Yeah I think I agree with @nicxvan - the only real reason to theme this page is if you are trying to brand some white label site builder and there is no branding on the claro version so I think this is fine and way way safer. Claro is not exactly the lightest theme but it is at least tested doing updates on every Drupal test run. I think we might need consensus from product managers to remove this capability.

Adding tag per 51.

As mentioned in slack, as a developer I'd support using stark on update.php, but that may be more extreme than needed.

Claro is definitely safer than trying to negotiate themes in the update page load.

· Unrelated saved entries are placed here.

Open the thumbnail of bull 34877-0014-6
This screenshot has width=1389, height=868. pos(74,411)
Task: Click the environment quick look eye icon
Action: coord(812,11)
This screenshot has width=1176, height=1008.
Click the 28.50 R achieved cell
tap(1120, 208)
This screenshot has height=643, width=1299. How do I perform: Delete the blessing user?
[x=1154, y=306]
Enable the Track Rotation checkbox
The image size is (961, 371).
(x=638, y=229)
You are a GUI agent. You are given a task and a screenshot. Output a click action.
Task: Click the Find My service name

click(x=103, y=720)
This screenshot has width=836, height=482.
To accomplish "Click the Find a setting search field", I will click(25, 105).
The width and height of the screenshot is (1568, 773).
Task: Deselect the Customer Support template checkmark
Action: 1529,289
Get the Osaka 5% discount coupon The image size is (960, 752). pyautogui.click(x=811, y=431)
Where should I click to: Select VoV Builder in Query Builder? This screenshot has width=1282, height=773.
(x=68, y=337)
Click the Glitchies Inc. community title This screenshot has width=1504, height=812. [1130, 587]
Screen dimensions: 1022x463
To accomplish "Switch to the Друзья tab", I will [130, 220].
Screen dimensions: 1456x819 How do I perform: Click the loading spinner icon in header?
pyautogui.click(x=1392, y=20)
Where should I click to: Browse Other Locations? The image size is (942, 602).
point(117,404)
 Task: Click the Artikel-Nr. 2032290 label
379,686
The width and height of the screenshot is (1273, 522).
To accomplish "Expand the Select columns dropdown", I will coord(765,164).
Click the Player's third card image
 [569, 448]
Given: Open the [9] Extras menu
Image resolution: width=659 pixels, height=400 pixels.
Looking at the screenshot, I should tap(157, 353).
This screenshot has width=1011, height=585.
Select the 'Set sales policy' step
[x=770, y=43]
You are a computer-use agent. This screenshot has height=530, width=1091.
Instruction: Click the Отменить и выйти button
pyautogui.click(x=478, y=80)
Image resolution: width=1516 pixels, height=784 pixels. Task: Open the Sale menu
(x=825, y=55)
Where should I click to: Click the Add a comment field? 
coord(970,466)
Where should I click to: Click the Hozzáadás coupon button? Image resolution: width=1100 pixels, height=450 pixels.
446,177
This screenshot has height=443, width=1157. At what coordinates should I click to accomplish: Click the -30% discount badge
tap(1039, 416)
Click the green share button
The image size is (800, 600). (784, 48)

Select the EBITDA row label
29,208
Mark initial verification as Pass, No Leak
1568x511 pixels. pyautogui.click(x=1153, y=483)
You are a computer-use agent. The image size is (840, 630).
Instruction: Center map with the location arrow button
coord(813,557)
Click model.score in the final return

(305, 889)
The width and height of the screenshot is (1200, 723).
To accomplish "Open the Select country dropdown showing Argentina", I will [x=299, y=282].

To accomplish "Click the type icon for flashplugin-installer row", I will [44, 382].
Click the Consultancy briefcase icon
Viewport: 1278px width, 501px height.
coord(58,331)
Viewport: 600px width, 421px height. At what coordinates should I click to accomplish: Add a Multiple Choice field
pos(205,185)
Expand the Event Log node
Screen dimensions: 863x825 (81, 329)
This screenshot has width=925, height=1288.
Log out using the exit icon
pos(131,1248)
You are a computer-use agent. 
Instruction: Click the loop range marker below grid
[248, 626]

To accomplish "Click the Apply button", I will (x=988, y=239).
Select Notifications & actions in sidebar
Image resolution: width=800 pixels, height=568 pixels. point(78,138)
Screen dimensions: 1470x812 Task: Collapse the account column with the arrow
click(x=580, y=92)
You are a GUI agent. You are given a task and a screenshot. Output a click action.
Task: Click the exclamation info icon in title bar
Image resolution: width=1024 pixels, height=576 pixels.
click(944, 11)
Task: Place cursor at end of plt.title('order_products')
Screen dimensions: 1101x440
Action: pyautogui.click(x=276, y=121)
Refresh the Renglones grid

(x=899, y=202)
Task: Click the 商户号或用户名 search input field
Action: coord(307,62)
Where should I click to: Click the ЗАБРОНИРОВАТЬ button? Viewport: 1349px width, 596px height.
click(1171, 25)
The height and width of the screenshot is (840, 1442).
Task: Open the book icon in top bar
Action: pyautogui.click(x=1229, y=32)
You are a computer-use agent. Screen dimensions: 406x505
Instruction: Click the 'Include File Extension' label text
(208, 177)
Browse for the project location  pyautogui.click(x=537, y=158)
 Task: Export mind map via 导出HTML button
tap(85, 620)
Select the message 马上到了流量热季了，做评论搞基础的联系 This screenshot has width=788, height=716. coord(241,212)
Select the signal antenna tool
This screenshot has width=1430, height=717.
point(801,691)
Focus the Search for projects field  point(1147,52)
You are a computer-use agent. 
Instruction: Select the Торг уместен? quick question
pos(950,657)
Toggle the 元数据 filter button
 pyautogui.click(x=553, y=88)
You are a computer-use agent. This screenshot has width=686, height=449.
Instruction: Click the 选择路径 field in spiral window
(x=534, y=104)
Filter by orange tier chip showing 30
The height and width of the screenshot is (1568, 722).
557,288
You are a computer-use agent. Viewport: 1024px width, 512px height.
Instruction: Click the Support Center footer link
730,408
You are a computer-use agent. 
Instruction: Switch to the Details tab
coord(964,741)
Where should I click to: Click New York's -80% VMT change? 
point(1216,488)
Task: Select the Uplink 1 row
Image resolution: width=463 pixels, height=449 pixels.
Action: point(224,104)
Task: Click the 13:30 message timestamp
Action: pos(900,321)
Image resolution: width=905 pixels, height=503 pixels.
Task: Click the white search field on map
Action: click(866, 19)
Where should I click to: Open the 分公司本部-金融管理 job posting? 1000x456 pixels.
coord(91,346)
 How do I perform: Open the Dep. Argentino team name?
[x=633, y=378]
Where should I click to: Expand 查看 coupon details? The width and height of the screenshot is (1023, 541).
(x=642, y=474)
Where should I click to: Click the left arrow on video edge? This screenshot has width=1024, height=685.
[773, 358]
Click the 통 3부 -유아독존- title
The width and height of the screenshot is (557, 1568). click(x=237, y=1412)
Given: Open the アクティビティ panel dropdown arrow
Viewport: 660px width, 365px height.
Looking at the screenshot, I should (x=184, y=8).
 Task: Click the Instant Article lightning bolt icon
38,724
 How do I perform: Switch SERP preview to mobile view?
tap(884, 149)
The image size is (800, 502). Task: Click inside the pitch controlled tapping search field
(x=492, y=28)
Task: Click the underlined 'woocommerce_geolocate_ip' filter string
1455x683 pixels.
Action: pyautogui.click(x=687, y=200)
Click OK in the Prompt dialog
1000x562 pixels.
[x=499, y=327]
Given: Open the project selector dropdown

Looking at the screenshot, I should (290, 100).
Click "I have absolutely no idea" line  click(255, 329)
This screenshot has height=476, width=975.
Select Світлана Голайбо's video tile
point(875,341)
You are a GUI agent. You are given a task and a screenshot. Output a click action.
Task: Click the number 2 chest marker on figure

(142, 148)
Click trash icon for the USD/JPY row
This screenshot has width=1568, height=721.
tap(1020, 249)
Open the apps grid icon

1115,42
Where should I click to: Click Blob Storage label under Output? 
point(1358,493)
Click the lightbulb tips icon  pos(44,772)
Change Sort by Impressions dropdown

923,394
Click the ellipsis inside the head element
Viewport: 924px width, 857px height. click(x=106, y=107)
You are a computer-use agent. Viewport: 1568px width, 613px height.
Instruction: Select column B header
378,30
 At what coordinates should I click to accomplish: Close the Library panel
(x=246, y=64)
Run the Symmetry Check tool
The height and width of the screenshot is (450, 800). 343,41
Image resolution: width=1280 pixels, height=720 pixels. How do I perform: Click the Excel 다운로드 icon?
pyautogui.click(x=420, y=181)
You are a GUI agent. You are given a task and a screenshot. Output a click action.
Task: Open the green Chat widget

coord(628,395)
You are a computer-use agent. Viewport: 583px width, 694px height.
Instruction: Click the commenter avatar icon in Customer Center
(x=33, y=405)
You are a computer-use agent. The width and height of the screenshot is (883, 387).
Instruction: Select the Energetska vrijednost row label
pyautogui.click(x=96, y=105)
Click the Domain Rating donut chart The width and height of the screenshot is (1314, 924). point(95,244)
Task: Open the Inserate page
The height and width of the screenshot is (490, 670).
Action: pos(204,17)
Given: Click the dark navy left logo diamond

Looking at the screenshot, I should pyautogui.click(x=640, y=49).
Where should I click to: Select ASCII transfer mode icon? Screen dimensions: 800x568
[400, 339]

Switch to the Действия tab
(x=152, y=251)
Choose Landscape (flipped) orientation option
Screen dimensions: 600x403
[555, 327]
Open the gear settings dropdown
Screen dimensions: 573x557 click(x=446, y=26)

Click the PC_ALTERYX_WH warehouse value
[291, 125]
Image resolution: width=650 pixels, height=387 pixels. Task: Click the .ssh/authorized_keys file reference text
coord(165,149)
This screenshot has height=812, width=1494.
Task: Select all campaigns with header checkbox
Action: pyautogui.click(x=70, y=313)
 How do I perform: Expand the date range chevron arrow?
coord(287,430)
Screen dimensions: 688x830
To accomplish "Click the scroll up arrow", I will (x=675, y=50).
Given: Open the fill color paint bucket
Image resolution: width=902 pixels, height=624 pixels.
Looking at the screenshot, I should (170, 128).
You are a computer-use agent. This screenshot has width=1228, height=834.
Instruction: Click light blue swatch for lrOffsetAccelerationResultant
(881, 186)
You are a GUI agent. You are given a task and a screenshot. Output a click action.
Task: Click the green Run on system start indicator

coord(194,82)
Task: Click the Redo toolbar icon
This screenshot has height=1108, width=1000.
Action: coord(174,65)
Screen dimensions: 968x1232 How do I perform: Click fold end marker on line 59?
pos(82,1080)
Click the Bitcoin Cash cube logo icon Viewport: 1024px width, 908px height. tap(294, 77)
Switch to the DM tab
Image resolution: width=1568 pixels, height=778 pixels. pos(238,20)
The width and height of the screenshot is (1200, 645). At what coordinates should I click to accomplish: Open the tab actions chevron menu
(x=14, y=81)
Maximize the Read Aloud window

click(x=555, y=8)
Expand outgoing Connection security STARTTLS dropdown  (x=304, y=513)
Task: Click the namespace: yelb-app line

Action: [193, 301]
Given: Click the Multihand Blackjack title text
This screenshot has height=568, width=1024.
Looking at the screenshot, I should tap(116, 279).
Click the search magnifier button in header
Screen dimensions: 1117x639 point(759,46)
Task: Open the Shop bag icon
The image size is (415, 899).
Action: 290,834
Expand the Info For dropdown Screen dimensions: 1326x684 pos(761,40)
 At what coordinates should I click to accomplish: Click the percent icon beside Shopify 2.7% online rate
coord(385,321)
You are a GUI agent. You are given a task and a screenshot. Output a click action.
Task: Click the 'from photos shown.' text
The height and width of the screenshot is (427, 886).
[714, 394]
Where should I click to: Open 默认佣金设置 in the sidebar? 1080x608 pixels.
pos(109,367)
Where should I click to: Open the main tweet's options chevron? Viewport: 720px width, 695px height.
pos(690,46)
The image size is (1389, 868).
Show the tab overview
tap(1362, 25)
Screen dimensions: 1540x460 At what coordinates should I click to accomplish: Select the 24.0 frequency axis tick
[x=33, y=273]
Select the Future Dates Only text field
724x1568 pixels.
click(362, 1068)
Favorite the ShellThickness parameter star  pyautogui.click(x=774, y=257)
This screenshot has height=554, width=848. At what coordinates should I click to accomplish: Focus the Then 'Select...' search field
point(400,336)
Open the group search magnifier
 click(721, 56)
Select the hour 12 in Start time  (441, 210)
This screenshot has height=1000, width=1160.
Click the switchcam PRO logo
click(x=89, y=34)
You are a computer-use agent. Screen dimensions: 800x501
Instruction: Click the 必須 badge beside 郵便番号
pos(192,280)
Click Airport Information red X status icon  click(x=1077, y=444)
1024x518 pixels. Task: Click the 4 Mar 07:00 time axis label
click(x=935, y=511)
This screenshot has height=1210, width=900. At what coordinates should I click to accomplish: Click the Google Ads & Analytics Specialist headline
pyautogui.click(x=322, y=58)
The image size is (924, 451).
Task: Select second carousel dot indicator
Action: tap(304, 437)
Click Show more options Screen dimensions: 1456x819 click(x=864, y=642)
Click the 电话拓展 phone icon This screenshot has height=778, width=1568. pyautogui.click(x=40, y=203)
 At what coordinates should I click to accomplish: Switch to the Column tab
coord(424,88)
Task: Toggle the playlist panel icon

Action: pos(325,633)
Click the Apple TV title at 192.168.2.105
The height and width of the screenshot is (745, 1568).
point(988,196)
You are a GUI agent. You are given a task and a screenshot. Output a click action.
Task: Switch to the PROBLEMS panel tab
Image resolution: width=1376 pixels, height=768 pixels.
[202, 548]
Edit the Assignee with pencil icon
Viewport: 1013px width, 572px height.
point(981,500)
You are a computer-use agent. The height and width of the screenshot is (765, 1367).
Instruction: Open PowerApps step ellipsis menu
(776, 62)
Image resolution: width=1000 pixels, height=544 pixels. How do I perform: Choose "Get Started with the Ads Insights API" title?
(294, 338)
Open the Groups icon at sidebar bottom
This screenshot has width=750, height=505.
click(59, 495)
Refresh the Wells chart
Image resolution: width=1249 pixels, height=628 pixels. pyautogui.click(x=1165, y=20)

I can see there being some valid cases for this but I don't see how they could be common enough to justify the complexity involved in supporting custom theming for the update.php. Also, the fact that maintenance_theme applies to update.php has been a surprise at least to me in the past because I expected it to only impact the maintenance page which is displayed for users.

I'll update the MRs

Ok both MRs are ready for review, I updated the CR again.

Reviewed this again.

Forcing Claro on update.php is good, we want as consistent an environment as possible and this is not like maintenance mode at all.

Restricting the theme hooks run should be fine because there are not really customisation points for update.php (and we would not want them to be), having to clear the cache afterwards is a bit of a workaround, but we can't use a null cache or similar here because that could make things even worse - we want as little theme logic running here as possible, not more.

I've added this to the 10.3.0-rc1 release notes doc.

Committed/pushed to 11.x/10.4.x and cherry-picked to 11.0.x and 10.3.x respectively, thanks!

Not sure if this is by design, but this change now prevents from sending emails through symfony_mailer within update functions since it uses a theme hook, which is now not available neither in hook_update_N() nor in hook_post_update_NAME(), so the only option is to do it with hook_deploy_NAME().